WHAT YOU SHOULD DO: With the images omitted, return all of the entries exactly as they stand.

DATA FOR THE TASK:
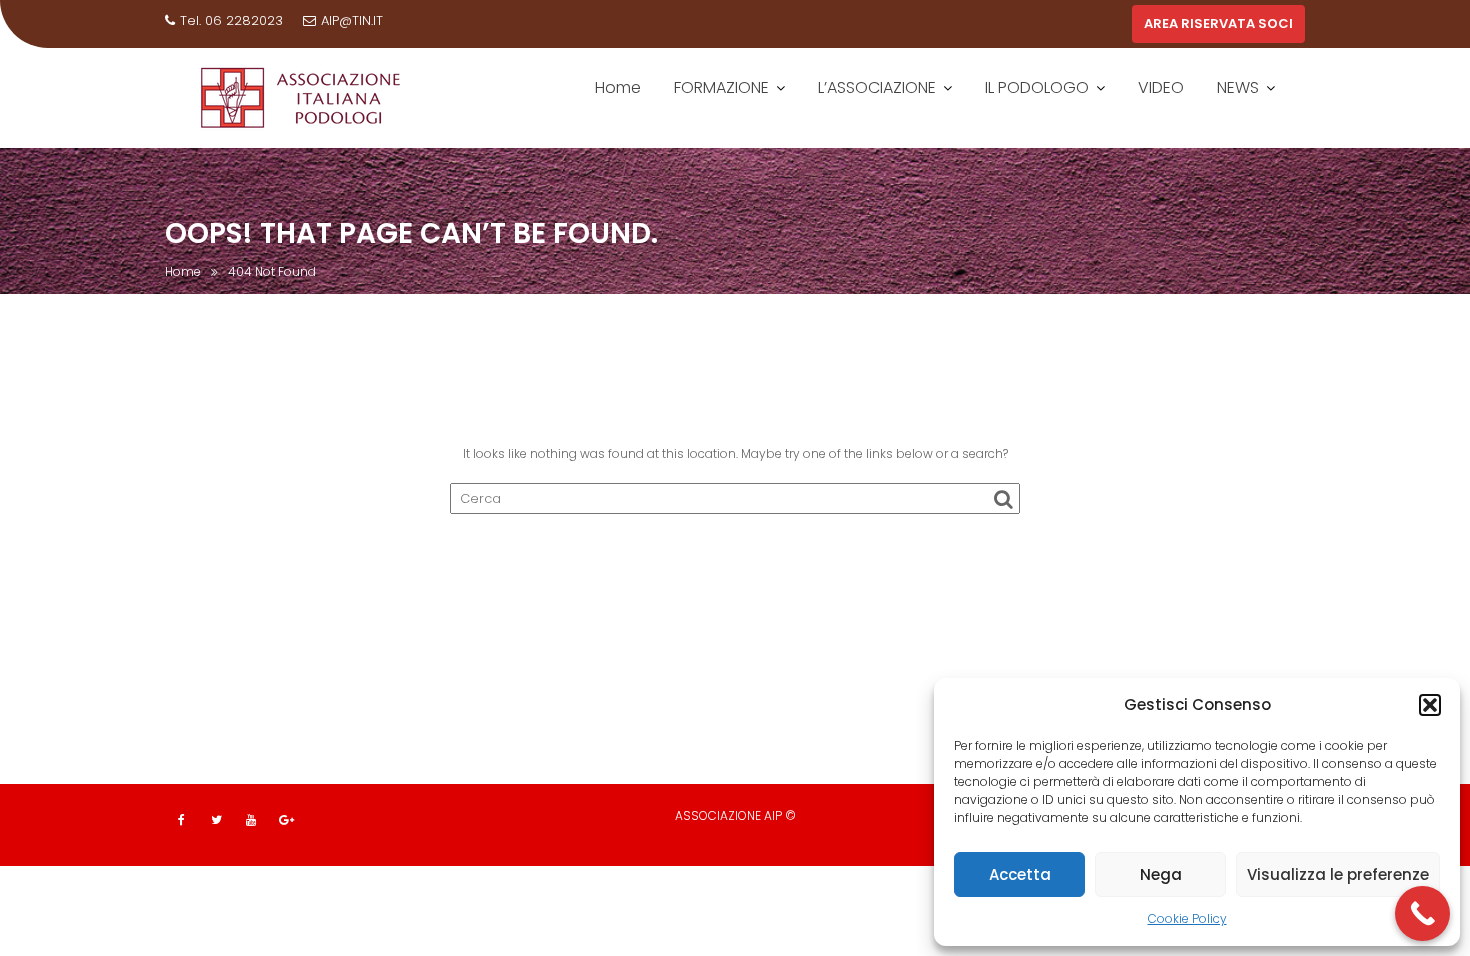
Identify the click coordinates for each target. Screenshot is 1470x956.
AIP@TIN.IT (352, 20)
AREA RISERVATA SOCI (1218, 23)
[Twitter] (216, 820)
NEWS (1238, 87)
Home (618, 87)
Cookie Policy (1187, 918)
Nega (1161, 874)
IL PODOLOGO (1037, 87)
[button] (1430, 705)
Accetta (1020, 874)
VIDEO (1161, 87)
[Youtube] (251, 820)
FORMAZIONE (721, 87)
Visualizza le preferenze (1338, 874)
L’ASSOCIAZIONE (877, 87)
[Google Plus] (286, 820)
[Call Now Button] (1422, 913)
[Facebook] (181, 820)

RESULT FOR THIS TASK:
Identify the click coordinates for each target. Screenshot is 1470x956.
AIP@TIN.IT (352, 20)
AREA RISERVATA SOCI (1218, 23)
[Twitter] (216, 820)
NEWS (1238, 87)
Home (618, 87)
Cookie Policy (1187, 918)
Nega (1161, 874)
IL PODOLOGO (1037, 87)
[button] (1430, 705)
Accetta (1020, 874)
VIDEO (1161, 87)
[Youtube] (251, 820)
FORMAZIONE (721, 87)
Visualizza le preferenze (1338, 874)
L’ASSOCIAZIONE (877, 87)
[Google Plus] (286, 820)
[Call Now Button] (1422, 913)
[Facebook] (181, 820)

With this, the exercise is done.